Il serait un penseur du passé et dépassé, toléré dans le bagage culturel de l’ «honnête homme » du XXIème siècle, mais certainement pas plus et peut-être moins encore !
Certes, les tentatives de dénaturer Marx -voire de l’enterrer- ne sont pas neuves. Mais elles ont pris, au fil des années, une ampleur impressionnante.
Il est difficile d’ignorer que cette entreprise de dénigrement a été facilitée par des héritiers/épigones qui ont contribué à brouiller son image en façonnant un (des) « marxisme(s) », parfaitement contestable(s) et justement contesté(s). Et les crimes de masse commis en son nom tout au long du siècle précédent n’ont évidemment pas favorisé la perspective d’une réception positive de son œuvre…
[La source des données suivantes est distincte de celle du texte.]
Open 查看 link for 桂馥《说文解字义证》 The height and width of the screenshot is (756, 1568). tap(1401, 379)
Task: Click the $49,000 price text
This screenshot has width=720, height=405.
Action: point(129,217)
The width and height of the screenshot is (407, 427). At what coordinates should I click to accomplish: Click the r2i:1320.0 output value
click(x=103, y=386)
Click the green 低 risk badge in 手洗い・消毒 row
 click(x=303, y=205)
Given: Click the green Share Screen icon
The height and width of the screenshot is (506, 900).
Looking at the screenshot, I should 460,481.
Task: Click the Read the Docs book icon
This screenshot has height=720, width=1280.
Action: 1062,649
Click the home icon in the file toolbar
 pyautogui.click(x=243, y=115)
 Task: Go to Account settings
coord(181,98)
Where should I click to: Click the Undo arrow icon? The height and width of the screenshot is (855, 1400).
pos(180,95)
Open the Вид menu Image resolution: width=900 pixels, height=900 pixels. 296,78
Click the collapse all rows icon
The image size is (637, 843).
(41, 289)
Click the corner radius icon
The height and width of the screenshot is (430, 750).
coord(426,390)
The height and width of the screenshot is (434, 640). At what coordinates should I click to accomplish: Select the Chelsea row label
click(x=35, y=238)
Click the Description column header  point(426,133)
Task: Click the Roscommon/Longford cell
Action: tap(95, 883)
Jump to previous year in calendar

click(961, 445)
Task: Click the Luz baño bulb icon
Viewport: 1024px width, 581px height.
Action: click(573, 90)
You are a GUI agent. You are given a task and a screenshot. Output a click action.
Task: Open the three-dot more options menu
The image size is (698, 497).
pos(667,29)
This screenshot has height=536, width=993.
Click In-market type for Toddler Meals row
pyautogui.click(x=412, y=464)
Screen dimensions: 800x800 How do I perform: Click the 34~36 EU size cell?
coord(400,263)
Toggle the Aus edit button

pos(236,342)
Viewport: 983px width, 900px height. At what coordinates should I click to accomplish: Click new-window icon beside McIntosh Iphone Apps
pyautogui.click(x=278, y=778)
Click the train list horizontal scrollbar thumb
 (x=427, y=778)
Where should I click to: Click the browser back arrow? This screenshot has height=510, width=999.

Aujourd’hui, dans le meilleur des cas, Marx est tour à tour enfermé dans des fonctions étroites : un économiste -au même titre que David Ricardo ou Adam Smith- ; un philosophe -simple disciple de Hegel- ; voire un précurseur de la sociologie –discipline qui aurait cependant attendu un Durkheim ou un Weber pour gagner ses véritables lettres de noblesse !
Il y a manifestement plus de réticence à le considérer comme un penseur et un acteur politiques. Pourtant, Marx était d’abord un militant révolutionnaire qui a consacré toute sa vie au combat pour l’émancipation humaine, la libération des exploités et des opprimés.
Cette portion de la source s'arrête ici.